Though we seem to be no closer to a permanent solution, Yucca Mountain has already cost the U.S. billions of dollars. And the spending continues: in October 2007 the House Budget Committee was told that a doubling or tripling of annual project funding would be needed to meet the 2017 opening. In addition to direct spending, nuclear power plant owners are owed growing damages for the delay in permanent disposal of wastes that have been temporarily stored at their sites since the repository failed to open in 1998. Despite growing stockpiles of nuclear waste, Yucca Mountain is the only disposal solution being seriously considered in the U.S. Without Yucca Mountain, any increase in nuclear power capacity will merely intensify an unresolved and controversial problem.

The severity of the nuclear waste issue is further exemplified by the fact that Yucca Mountain could effectively be “full” long before it ever opens. NWPA sets the maximum amount of commercial waste that can be stored at Yucca Mountain at 63,000 metric tons. With the 59,000 metric tons already in storage growing daily, the statutory capacity could potentially be met by 2010, seven years before the current predicted opening date. While the DOE has asked Congress to expand this statutory cap, expansion of nuclear power capacity will generate even more waste that needs to be managed, perhaps provoking the need for a second repository. Considering the decades of effort and billions of dollars surrounding the unopened Yucca Mountain, more nuclear waste just doesn’t seem like a good idea.

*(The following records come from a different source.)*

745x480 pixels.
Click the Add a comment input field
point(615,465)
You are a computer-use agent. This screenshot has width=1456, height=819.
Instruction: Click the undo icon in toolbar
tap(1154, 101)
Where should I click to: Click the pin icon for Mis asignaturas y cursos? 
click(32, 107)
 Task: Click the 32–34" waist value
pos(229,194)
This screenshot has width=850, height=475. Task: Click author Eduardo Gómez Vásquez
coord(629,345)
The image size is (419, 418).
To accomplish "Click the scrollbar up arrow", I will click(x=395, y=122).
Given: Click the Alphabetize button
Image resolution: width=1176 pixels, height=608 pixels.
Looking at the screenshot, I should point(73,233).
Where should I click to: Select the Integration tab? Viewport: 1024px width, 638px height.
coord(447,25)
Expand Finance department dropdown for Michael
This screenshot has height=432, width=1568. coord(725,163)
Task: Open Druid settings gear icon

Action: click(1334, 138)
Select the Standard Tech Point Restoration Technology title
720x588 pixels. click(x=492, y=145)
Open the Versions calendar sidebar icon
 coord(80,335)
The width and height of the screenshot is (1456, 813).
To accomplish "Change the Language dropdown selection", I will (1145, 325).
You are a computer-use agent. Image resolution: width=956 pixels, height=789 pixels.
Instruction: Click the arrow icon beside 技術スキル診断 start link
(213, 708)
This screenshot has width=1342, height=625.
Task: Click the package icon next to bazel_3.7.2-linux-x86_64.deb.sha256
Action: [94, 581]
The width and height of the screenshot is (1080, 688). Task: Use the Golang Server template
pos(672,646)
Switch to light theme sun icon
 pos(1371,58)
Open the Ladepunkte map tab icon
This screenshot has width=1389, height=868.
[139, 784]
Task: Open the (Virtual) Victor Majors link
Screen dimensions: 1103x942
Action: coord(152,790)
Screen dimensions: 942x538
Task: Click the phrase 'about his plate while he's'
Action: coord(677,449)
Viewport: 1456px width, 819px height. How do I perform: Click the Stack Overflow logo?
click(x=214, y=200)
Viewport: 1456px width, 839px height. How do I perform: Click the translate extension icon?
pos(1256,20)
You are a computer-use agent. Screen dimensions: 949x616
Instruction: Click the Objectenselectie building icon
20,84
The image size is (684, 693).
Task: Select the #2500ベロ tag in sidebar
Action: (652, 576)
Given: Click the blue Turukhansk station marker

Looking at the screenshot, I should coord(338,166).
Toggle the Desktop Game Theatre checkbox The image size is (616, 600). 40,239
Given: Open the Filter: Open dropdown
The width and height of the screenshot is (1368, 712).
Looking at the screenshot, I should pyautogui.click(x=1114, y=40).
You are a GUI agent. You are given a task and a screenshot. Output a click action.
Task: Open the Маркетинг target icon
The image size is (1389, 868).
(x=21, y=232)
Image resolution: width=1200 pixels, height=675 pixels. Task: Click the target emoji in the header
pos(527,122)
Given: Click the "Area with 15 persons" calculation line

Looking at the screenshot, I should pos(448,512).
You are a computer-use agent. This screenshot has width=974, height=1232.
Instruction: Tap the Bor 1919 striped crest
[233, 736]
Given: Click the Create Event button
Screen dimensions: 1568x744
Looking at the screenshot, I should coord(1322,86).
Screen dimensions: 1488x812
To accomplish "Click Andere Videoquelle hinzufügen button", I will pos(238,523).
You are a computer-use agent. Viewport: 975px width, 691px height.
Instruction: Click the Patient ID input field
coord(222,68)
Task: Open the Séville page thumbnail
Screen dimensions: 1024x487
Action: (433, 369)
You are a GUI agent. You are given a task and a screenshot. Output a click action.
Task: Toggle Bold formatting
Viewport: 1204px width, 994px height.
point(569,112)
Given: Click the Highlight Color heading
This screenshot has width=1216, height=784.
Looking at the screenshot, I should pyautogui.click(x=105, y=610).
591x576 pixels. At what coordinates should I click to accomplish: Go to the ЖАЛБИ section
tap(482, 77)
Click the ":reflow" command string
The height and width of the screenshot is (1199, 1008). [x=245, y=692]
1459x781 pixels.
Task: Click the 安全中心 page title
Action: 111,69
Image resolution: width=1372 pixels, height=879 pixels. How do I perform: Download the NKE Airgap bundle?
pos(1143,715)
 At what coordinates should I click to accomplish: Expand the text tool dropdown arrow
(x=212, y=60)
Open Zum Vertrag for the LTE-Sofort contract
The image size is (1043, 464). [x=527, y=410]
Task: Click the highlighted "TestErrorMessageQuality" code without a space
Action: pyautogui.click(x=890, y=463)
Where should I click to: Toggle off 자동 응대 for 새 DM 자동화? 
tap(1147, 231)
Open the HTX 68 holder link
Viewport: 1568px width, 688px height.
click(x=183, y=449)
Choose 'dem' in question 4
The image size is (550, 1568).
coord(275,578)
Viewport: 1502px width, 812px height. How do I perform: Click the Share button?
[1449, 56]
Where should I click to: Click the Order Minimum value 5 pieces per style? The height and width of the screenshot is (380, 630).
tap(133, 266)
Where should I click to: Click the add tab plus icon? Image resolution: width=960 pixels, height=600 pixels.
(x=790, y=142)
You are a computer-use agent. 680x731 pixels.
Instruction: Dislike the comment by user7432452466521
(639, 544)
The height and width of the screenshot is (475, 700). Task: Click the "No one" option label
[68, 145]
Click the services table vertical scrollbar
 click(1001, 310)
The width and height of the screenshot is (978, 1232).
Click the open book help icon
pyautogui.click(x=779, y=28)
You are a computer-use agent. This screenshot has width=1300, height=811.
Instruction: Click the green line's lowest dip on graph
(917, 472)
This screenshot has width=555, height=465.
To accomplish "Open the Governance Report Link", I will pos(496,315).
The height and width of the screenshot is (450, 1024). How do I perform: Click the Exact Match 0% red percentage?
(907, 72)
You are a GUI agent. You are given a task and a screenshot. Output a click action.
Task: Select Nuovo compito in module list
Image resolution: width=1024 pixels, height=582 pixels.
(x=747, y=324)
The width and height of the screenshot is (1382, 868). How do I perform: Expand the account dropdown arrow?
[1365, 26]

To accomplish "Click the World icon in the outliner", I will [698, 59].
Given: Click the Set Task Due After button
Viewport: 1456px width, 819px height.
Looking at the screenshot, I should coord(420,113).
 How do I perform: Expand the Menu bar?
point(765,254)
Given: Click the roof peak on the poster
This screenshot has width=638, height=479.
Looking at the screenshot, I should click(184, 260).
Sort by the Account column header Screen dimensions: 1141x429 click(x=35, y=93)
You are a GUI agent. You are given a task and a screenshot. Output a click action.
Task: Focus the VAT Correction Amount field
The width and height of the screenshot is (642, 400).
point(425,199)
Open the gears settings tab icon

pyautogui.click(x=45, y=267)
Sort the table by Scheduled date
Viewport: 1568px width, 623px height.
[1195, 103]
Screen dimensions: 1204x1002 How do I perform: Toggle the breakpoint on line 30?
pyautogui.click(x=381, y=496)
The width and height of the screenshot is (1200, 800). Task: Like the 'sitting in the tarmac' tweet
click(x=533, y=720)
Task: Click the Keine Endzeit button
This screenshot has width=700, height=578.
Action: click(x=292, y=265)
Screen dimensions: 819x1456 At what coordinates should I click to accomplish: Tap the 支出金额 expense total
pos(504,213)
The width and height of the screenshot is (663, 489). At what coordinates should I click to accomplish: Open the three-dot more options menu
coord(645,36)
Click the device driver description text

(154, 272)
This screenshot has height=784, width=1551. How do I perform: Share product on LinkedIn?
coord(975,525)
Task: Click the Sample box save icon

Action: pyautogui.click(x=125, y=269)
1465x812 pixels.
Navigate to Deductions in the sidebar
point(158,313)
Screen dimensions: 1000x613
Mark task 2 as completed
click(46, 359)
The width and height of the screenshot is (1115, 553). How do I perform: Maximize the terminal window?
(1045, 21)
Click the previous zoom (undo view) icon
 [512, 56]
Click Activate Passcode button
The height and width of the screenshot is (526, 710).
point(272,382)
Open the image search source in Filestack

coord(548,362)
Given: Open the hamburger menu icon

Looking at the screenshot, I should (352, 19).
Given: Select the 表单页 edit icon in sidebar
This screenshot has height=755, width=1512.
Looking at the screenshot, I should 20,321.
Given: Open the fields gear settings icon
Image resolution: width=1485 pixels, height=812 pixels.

However, there is one process that could potentially alleviate some of the mounting pressure to deal with nuclear waste. The Global Nuclear Energy Partnership (GNEP), a voluntary international partnership of 21 countries created in 2006, is promoting “reprocessing” of nuclear waste. The U.S. currently employs a once-through fuel cycle, where all materials in spent fuel rods are marked for disposal. Reprocessing would separate out the remaining usable uranium from spent fuel rods, allowing for more energy production from that extra uranium and also significantly reducing the volume of wastes. GNEP contends that initiating reprocessing in the U.S. could allow Yucca Mountain to satisfy U.S. repository needs for the remainder of the twenty-first century.

However, reprocessing spent nuclear fuel also involves the extraction of pure weapons-grade plutonium, which aggravates the proliferation concerns associated with nuclear power expansion. Although the separated plutonium could potentially be used to make Mixed Oxide Fuel (MOX), which could be burned in fast reactors to generate more “carbon-free” energy, fast reactor technology has not yet been perfected. Additionally, siting and building a nuclear waste reprocessing facility in the United States is likely to be politically difficult and expensive. There is also speculation that GNEP’s emphasis on reprocessing merely provides political cover to avoid further painful, but necessary, choices about Yucca Mountain. In the end, no amount of reprocessing can eliminate the need for a geologic repository. At best, reprocessing offers a temporary solution.

Due to the threats associated with climate change, it is extremely important to pursue “carbon-free” sources of energy to meet growing energy demands while limiting negative impacts. While nuclear power could potentially provide such “carbon-free” energy, it seems unwise to purposefully create more dangerous nuclear waste until the issue of permanent disposal of nuclear waste can be resolved.